--- To-do list ---
A) In the guide on accelerated inference on NVIDIA GPUs, begin at the words "Optimum documentation" and stop after "significantly accelerate inference.". Reproduce that passage, switching "inference" to "prediction" wherever it appears.
B) Turn the paragraph of the guide on accelerated inference on NVIDIA GPUs that opens with "By default, ONNX Runtime runs inference" into a short bulleted list that keeps its main facts.
C) Carry the guide on accelerated inference on NVIDIA GPUs forward from the last line shown.
[Document extract start]
Optimum documentation
Accelerated inference on NVIDIA GPUs
Accelerated inference on NVIDIA GPUs
By default, ONNX Runtime runs inference on CPU devices. However, it is possible to place supported operations on an NVIDIA GPU, while leaving any unsupported ones on CPU. In most cases, this allows costly operations to be placed on GPU and significantly accelerate inference.
This guide will show you how to run inference on two execution providers that ONNX Runtime supports for NVIDIA GPUs:
CUDAExecutionProvider
: Generic acceleration on NVIDIA CUDA-enabled GPUs.TensorrtExecutionProvider
: Uses NVIDIA’s TensorRT inference engine and generally provides the best runtime performance.
Due to a limitation of ONNX Runtime, it is not possible to run quantized models on CUDAExecutionProvider
and only models with static quantization can be run on TensorrtExecutionProvider
.
CUDAExecutionProvider
Installation
Provided the CUDA and cuDNN requirements are satisfied, install the additional dependencies by running
pip install optimum[onnxruntime-gpu]
To avoid conflicts between onnxruntime
and onnxruntime-gpu
, make sure the package onnxruntime
is not installed by running pip uninstall onnxruntime
prior to installing Optimum.
Checking the installation is successful
Before going further, run the following sample code to check whether the install was successful:
from optimum.onnxruntime import ORTModelForSequenceClassification
from transformers import AutoTokenizer
ort_model = ORTModelForSequenceClassification.from_pretrained(
"philschmid/tiny-bert-sst2-distilled",
from_transformers=True,
provider="CUDAExecutionProvider",
)
tokenizer = AutoTokenizer.from_pretrained("philschmid/tiny-bert-sst2-distilled")
inputs = tokenizer("expectations were low, actual enjoyment was high", return_tensors="pt", padding=True)
outputs = ort_model(**inputs)
assert ort_model.providers == ["CUDAExecutionProvider", "CPUExecutionProvider"]
In case this code runs gracefully, congratulations, the installation is successful! If you encounter the following error or similar,
ValueError: Asked to use CUDAExecutionProvider as an ONNX Runtime execution provider, but the available execution providers are ['CPUExecutionProvider'].
then something is wrong with the CUDA or ONNX Runtime installation.
Use CUDA execution provider with floating-point models
For non-quantized models, the use is straightforward. Simply specify the provider
argument in the ORTModel.from_pretrained()
[Document extract end]
[Data shown start]
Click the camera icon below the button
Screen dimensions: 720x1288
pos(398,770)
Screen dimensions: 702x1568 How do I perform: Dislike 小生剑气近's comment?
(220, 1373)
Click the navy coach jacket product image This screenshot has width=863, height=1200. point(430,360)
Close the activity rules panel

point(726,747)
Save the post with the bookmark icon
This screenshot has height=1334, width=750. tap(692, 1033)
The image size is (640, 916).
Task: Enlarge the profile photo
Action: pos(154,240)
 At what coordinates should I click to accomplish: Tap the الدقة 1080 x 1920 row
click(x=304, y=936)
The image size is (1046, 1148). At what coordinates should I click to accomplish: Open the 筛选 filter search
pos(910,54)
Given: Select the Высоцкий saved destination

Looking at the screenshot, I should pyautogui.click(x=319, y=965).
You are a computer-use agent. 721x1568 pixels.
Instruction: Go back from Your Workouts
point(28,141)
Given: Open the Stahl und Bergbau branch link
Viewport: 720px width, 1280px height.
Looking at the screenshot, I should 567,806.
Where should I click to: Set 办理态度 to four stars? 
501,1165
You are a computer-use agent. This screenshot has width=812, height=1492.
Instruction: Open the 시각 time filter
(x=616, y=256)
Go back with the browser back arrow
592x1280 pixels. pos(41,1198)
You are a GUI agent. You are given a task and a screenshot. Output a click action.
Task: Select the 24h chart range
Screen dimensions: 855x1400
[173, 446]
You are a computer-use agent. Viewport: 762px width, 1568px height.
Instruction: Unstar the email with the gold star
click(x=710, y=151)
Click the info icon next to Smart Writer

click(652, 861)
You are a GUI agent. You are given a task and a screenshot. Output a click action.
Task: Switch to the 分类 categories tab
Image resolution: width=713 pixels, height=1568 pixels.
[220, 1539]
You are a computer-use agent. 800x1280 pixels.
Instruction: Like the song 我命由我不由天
[Data shown end]
--- Answers for this exercise ---
A)
Optimum documentation
Accelerated prediction on NVIDIA GPUs
Accelerated prediction on NVIDIA GPUs
By default, ONNX Runtime runs prediction on CPU devices. However, it is possible to place supported operations on an NVIDIA GPU, while leaving any unsupported ones on CPU. In most cases, this allows costly operations to be placed on GPU and significantly accelerate prediction.

B)
- ONNX Runtime runs inference on CPU devices by default.
- Supported operations can be placed on an NVIDIA GPU, while unsupported ones stay on CPU.
- In most cases, this puts costly operations on the GPU and significantly accelerates inference.

C)
method. Here’s an example:
from optimum.onnxruntime import ORTModelForSequenceClassification
ort_model = ORTModelForSequenceClassification.from_pretrained(
"distilbert-base-uncased-finetuned-sst-2-english",
from_transformers=True,
provider="CUDAExecutionProvider",
)
The model can then be used with the common 🤗 Transformers API for inference and evaluation, such as pipelines.
When using Transformers pipeline, note that the device
argument should be set to perform pre- and post-processing on GPU, following the example below:
from optimum.pipelines import pipeline
from transformers import AutoTokenizer
tokenizer = AutoTokenizer.from_pretrained("distilbert-base-uncased-finetuned-sst-2-english")
pipe = pipeline(task="text-classification", model=ort_model, tokenizer=tokenizer, device="cuda:0")
result = pipe("Both the music and visual were astounding, not to mention the actors performance.")
print(result)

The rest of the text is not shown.